§ **Exercise**
Can you write out all of the data below line for line, without changing anything?
>> begin Stored data
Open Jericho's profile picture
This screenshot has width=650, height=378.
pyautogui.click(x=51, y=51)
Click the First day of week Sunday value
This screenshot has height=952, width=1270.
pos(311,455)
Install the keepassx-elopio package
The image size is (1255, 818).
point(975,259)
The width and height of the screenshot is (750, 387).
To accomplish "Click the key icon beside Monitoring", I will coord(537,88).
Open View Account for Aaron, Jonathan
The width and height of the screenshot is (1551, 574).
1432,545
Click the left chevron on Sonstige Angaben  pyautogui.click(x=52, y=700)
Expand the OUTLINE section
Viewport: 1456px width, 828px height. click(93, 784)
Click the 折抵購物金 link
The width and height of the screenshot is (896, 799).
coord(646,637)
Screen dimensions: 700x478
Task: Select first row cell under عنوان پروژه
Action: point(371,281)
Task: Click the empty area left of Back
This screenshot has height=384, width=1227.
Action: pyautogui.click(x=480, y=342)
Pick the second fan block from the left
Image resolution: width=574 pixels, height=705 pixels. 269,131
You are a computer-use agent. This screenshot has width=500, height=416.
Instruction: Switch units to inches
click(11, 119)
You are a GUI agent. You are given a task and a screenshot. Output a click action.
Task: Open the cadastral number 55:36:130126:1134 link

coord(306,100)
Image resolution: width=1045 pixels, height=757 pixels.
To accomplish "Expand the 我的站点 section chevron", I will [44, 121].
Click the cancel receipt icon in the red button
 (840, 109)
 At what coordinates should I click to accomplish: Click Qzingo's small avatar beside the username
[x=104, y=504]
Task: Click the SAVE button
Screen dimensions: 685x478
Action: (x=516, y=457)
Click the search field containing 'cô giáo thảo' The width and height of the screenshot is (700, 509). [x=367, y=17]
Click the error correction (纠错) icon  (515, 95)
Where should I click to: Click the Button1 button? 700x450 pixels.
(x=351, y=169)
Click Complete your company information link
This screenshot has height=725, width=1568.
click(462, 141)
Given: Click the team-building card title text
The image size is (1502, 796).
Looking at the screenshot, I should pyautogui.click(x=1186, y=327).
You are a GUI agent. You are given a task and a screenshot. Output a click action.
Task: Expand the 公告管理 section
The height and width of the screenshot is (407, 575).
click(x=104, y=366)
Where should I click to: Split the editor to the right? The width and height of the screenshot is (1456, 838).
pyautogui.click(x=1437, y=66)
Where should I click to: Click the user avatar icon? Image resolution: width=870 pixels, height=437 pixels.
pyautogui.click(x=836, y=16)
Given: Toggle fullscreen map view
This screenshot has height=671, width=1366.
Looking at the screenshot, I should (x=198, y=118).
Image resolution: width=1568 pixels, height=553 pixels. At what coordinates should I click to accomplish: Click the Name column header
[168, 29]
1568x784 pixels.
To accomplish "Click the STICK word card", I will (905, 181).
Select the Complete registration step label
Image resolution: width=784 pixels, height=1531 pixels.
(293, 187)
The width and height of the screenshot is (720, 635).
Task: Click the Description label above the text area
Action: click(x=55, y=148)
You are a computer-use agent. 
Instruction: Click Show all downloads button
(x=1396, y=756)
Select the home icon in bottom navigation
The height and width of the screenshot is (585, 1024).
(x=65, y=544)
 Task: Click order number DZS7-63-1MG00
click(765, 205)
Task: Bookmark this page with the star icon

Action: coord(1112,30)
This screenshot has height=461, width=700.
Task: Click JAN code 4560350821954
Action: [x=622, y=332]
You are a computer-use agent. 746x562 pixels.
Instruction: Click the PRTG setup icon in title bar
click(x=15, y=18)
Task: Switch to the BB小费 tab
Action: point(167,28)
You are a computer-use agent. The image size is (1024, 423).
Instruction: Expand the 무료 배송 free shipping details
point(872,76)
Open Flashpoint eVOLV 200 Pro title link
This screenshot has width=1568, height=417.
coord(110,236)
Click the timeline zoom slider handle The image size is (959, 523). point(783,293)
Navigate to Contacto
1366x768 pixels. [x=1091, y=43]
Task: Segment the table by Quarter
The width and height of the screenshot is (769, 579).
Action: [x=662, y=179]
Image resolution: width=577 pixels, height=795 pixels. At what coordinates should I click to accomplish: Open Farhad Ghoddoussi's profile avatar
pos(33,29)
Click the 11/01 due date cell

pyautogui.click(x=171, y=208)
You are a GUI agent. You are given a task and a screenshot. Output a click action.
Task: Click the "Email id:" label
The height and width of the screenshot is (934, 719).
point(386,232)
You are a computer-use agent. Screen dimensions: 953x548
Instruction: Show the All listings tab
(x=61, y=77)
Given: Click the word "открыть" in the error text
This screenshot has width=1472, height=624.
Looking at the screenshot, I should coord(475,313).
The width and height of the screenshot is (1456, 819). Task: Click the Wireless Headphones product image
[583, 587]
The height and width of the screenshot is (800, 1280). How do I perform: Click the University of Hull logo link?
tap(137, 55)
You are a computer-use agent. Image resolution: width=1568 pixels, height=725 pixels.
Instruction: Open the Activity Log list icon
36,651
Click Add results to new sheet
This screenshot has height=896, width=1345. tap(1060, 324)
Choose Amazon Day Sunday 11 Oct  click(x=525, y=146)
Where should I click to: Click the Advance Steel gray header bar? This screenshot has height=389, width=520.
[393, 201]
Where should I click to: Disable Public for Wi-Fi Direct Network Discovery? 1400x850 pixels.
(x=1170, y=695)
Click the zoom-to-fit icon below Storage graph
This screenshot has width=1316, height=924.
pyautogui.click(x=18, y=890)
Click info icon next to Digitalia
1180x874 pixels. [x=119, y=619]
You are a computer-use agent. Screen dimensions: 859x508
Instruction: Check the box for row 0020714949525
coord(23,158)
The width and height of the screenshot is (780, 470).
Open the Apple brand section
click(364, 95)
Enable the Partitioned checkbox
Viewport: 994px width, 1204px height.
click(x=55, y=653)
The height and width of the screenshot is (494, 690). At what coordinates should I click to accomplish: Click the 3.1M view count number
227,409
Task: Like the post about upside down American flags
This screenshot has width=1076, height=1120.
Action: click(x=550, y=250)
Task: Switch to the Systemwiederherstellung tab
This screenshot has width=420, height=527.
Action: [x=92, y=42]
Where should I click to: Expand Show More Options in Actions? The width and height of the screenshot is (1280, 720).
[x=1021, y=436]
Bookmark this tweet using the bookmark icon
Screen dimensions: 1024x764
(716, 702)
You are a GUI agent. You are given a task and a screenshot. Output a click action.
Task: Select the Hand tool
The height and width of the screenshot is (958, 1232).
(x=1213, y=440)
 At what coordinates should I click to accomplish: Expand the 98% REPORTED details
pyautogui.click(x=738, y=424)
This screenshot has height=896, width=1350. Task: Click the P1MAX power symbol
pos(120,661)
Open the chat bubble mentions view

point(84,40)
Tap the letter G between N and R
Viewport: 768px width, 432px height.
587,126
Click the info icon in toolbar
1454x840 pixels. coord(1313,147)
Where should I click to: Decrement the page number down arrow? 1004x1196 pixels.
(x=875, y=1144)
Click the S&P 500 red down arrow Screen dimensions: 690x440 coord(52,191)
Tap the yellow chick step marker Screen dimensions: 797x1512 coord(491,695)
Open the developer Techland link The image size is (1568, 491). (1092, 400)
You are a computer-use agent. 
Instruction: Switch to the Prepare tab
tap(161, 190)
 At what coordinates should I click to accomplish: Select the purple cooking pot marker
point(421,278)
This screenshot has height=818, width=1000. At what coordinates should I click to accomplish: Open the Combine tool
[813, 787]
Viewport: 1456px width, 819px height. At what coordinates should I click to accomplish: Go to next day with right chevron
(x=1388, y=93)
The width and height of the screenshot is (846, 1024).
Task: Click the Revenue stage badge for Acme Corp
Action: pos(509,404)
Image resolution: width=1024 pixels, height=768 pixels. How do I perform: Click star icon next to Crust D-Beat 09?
>> end Stored data
§ **Written solution**
Open Jericho's profile picture
This screenshot has width=650, height=378.
pyautogui.click(x=51, y=51)
Click the First day of week Sunday value
This screenshot has height=952, width=1270.
pos(311,455)
Install the keepassx-elopio package
The image size is (1255, 818).
point(975,259)
The width and height of the screenshot is (750, 387).
To accomplish "Click the key icon beside Monitoring", I will coord(537,88).
Open View Account for Aaron, Jonathan
The width and height of the screenshot is (1551, 574).
1432,545
Click the left chevron on Sonstige Angaben  pyautogui.click(x=52, y=700)
Expand the OUTLINE section
Viewport: 1456px width, 828px height. click(93, 784)
Click the 折抵購物金 link
The width and height of the screenshot is (896, 799).
coord(646,637)
Screen dimensions: 700x478
Task: Select first row cell under عنوان پروژه
Action: point(371,281)
Task: Click the empty area left of Back
This screenshot has height=384, width=1227.
Action: pyautogui.click(x=480, y=342)
Pick the second fan block from the left
Image resolution: width=574 pixels, height=705 pixels. 269,131
You are a computer-use agent. This screenshot has width=500, height=416.
Instruction: Switch units to inches
click(11, 119)
You are a GUI agent. You are given a task and a screenshot. Output a click action.
Task: Open the cadastral number 55:36:130126:1134 link

coord(306,100)
Image resolution: width=1045 pixels, height=757 pixels.
To accomplish "Expand the 我的站点 section chevron", I will [44, 121].
Click the cancel receipt icon in the red button
 (840, 109)
 At what coordinates should I click to accomplish: Click Qzingo's small avatar beside the username
[x=104, y=504]
Task: Click the SAVE button
Screen dimensions: 685x478
Action: (x=516, y=457)
Click the search field containing 'cô giáo thảo' The width and height of the screenshot is (700, 509). [x=367, y=17]
Click the error correction (纠错) icon  (515, 95)
Where should I click to: Click the Button1 button? 700x450 pixels.
(x=351, y=169)
Click Complete your company information link
This screenshot has height=725, width=1568.
click(462, 141)
Given: Click the team-building card title text
The image size is (1502, 796).
Looking at the screenshot, I should pyautogui.click(x=1186, y=327).
You are a GUI agent. You are given a task and a screenshot. Output a click action.
Task: Expand the 公告管理 section
The height and width of the screenshot is (407, 575).
click(x=104, y=366)
Where should I click to: Split the editor to the right? The width and height of the screenshot is (1456, 838).
pyautogui.click(x=1437, y=66)
Where should I click to: Click the user avatar icon? Image resolution: width=870 pixels, height=437 pixels.
pyautogui.click(x=836, y=16)
Given: Toggle fullscreen map view
This screenshot has height=671, width=1366.
Looking at the screenshot, I should (x=198, y=118).
Image resolution: width=1568 pixels, height=553 pixels. At what coordinates should I click to accomplish: Click the Name column header
[168, 29]
1568x784 pixels.
To accomplish "Click the STICK word card", I will (905, 181).
Select the Complete registration step label
Image resolution: width=784 pixels, height=1531 pixels.
(293, 187)
The width and height of the screenshot is (720, 635).
Task: Click the Description label above the text area
Action: click(x=55, y=148)
You are a computer-use agent. 
Instruction: Click Show all downloads button
(x=1396, y=756)
Select the home icon in bottom navigation
The height and width of the screenshot is (585, 1024).
(x=65, y=544)
 Task: Click order number DZS7-63-1MG00
click(765, 205)
Task: Bookmark this page with the star icon

Action: coord(1112,30)
This screenshot has height=461, width=700.
Task: Click JAN code 4560350821954
Action: [x=622, y=332]
You are a computer-use agent. 746x562 pixels.
Instruction: Click the PRTG setup icon in title bar
click(x=15, y=18)
Task: Switch to the BB小费 tab
Action: point(167,28)
You are a computer-use agent. The image size is (1024, 423).
Instruction: Expand the 무료 배송 free shipping details
point(872,76)
Open Flashpoint eVOLV 200 Pro title link
This screenshot has width=1568, height=417.
coord(110,236)
Click the timeline zoom slider handle The image size is (959, 523). point(783,293)
Navigate to Contacto
1366x768 pixels. [x=1091, y=43]
Task: Segment the table by Quarter
The width and height of the screenshot is (769, 579).
Action: [x=662, y=179]
Image resolution: width=577 pixels, height=795 pixels. At what coordinates should I click to accomplish: Open Farhad Ghoddoussi's profile avatar
pos(33,29)
Click the 11/01 due date cell

pyautogui.click(x=171, y=208)
You are a GUI agent. You are given a task and a screenshot. Output a click action.
Task: Click the "Email id:" label
The height and width of the screenshot is (934, 719).
point(386,232)
You are a computer-use agent. Screen dimensions: 953x548
Instruction: Show the All listings tab
(x=61, y=77)
Given: Click the word "открыть" in the error text
This screenshot has width=1472, height=624.
Looking at the screenshot, I should coord(475,313).
The width and height of the screenshot is (1456, 819). Task: Click the Wireless Headphones product image
[583, 587]
The height and width of the screenshot is (800, 1280). How do I perform: Click the University of Hull logo link?
tap(137, 55)
You are a computer-use agent. Image resolution: width=1568 pixels, height=725 pixels.
Instruction: Open the Activity Log list icon
36,651
Click Add results to new sheet
This screenshot has height=896, width=1345. tap(1060, 324)
Choose Amazon Day Sunday 11 Oct  click(x=525, y=146)
Where should I click to: Click the Advance Steel gray header bar? This screenshot has height=389, width=520.
[393, 201]
Where should I click to: Disable Public for Wi-Fi Direct Network Discovery? 1400x850 pixels.
(x=1170, y=695)
Click the zoom-to-fit icon below Storage graph
This screenshot has width=1316, height=924.
pyautogui.click(x=18, y=890)
Click info icon next to Digitalia
1180x874 pixels. [x=119, y=619]
You are a computer-use agent. Screen dimensions: 859x508
Instruction: Check the box for row 0020714949525
coord(23,158)
The width and height of the screenshot is (780, 470).
Open the Apple brand section
click(364, 95)
Enable the Partitioned checkbox
Viewport: 994px width, 1204px height.
click(x=55, y=653)
The height and width of the screenshot is (494, 690). At what coordinates should I click to accomplish: Click the 3.1M view count number
227,409
Task: Like the post about upside down American flags
This screenshot has width=1076, height=1120.
Action: click(x=550, y=250)
Task: Switch to the Systemwiederherstellung tab
This screenshot has width=420, height=527.
Action: [x=92, y=42]
Where should I click to: Expand Show More Options in Actions? The width and height of the screenshot is (1280, 720).
[x=1021, y=436]
Bookmark this tweet using the bookmark icon
Screen dimensions: 1024x764
(716, 702)
You are a GUI agent. You are given a task and a screenshot. Output a click action.
Task: Select the Hand tool
The height and width of the screenshot is (958, 1232).
(x=1213, y=440)
 At what coordinates should I click to accomplish: Expand the 98% REPORTED details
pyautogui.click(x=738, y=424)
This screenshot has height=896, width=1350. Task: Click the P1MAX power symbol
pos(120,661)
Open the chat bubble mentions view

point(84,40)
Tap the letter G between N and R
Viewport: 768px width, 432px height.
587,126
Click the info icon in toolbar
1454x840 pixels. coord(1313,147)
Where should I click to: Decrement the page number down arrow? 1004x1196 pixels.
(x=875, y=1144)
Click the S&P 500 red down arrow Screen dimensions: 690x440 coord(52,191)
Tap the yellow chick step marker Screen dimensions: 797x1512 coord(491,695)
Open the developer Techland link The image size is (1568, 491). (1092, 400)
You are a computer-use agent. 
Instruction: Switch to the Prepare tab
tap(161, 190)
 At what coordinates should I click to accomplish: Select the purple cooking pot marker
point(421,278)
This screenshot has height=818, width=1000. At what coordinates should I click to accomplish: Open the Combine tool
[813, 787]
Viewport: 1456px width, 819px height. At what coordinates should I click to accomplish: Go to next day with right chevron
(x=1388, y=93)
The width and height of the screenshot is (846, 1024).
Task: Click the Revenue stage badge for Acme Corp
Action: pos(509,404)
Image resolution: width=1024 pixels, height=768 pixels. How do I perform: Click star icon next to Crust D-Beat 09?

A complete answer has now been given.